Reformulez sous forme de liste le paragraphe du texte présenté qui commence par « Quel film bizarre… », en conservant ses faits principaux.
------ TEXTE PRÉSENTÉ ------
Encore un titre en « fin de siècle », expression ambiguë (qu’on retrouvera aussi chez Méliès) dont on ne sait bien si elle entend désigner la pointe technique du progrès, ou le déclin civilisationnel d’une époque jugée dégénérescente… Un peu des deux semble-t-il, l’opération comico-gore relevant ici à la fois du film d’horreur (membres cisaillés en tous sens à l’aide d’outils artisanaux, amputations hasardeuses, figure incongrue de médecin immense), et en même temps d’un rafistolage miraculeux, ludique et “magique”, tel qu’un enfant pourrait le concevoir. Un côté absurde souligné par cette poupée de chiffon peu réaliste (on a du mal, vu le soin habituel des productions Gaumont, à y voir une simple maladresse)… Ce film, le premier que je vois d’Alice Guy à dépasser les deux minutes, se permet enfin un développement narratif un peu plus riche, avec un plan pensé pour fonctionner en plusieurs étapes (alors que le début du film, avec son action resserrée et peu lisible à droite, pouvait sembler maladroite). Notons enfin la présence à l’écran, pour tous les textes écrits dans le décor, d’une traduction doublon en anglais, signe d’une distribution internationale déjà à l’œuvre en 1900.

 
 

La Fée aux choux

1901 (#379)

Dans un jardin, une fée salue le public et se penche sur d’immenses choux… (aussi titré La Naissance des enfants)

Quel film bizarre… Cet objet de toutes les passions concernant Alice Guy (la datation et le caractère pionnier de sa carrière en dépendent) est semble-t-il le remake d’une première version, perdue, tournée en 1896 (et qui constituait le tout premier film de la cinéaste). Cette version-ci illustre une idée simple (les enfants naissent dans les choux), via une actrice reprenant à son compte les codes des nombreuses danses qu’Alice Guy a filmées les années précédentes (centralité du corps, gestes étudiés et gracieux, belle robe). Cette douceur lente au grand sourire mielleux est contrebalancée par la violence de ces bébés réels, nus et hurlant, qu’on dépose à même la terre – jusqu’à virer à une imagerie uncanny valley quand c’est une poupée qu’on sort des choux (comme si le spectateur n’était pas capable de faire la différence). La qualité involontaire de ce film vient donc de cette inquiétante étrangeté qui sourde sous l’imagerie typique de carte postale, redoublant cette impression de féérie crue, littérale et sans pincettes, propre à la cinéaste.
------ DONNÉES FOURNIES ------
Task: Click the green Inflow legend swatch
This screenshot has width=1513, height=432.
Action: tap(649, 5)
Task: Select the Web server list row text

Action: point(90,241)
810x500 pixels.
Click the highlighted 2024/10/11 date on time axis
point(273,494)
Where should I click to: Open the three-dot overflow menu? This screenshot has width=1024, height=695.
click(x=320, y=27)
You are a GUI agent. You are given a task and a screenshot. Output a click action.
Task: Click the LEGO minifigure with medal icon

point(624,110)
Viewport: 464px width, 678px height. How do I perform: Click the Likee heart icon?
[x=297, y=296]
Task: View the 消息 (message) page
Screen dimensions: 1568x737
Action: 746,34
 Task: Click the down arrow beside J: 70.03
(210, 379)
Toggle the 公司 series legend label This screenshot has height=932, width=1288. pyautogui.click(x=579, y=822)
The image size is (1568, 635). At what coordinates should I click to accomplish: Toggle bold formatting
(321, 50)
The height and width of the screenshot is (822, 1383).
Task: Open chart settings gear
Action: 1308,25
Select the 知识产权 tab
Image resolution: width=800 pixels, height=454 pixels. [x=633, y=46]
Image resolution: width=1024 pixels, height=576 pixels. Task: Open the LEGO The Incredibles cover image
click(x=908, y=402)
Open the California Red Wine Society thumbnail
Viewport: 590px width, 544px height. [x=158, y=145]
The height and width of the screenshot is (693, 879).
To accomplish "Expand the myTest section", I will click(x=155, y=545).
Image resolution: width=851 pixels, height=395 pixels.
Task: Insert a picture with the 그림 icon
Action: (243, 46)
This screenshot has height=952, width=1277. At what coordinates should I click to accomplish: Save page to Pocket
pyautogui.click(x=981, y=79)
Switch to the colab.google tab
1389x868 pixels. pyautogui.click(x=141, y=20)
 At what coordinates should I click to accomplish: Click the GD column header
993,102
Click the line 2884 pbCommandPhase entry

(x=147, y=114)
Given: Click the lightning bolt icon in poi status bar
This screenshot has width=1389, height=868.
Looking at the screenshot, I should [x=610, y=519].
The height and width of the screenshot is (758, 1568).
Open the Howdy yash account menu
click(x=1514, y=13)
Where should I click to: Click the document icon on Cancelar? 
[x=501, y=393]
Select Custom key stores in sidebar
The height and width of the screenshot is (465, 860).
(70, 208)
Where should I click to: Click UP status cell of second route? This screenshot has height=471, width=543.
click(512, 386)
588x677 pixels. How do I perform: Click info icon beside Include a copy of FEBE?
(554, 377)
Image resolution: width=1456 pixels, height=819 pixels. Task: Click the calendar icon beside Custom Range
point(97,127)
------
● RÉPONSE
- Le film est au centre des débats sur Alice Guy, car la datation et le caractère pionnier de sa carrière en dépendent.
- Il serait le remake d'une première version perdue, tournée en 1896, qui était le tout premier film de la cinéaste.
- Il illustre une idée simple : les enfants naissent dans les choux.
- L'actrice reprend les codes des danses filmées par Alice Guy les années précédentes : centralité du corps, gestes étudiés et gracieux, belle robe.
- Cette douceur lente au sourire mielleux contraste avec la violence de vrais bébés, nus et hurlants, déposés à même la terre.
- L'imagerie vire à l'uncanny valley lorsqu'une poupée est sortie des choux.
- La qualité involontaire du film vient de cette inquiétante étrangeté sous une imagerie de carte postale, qui renforce la féérie crue et littérale propre à la cinéaste.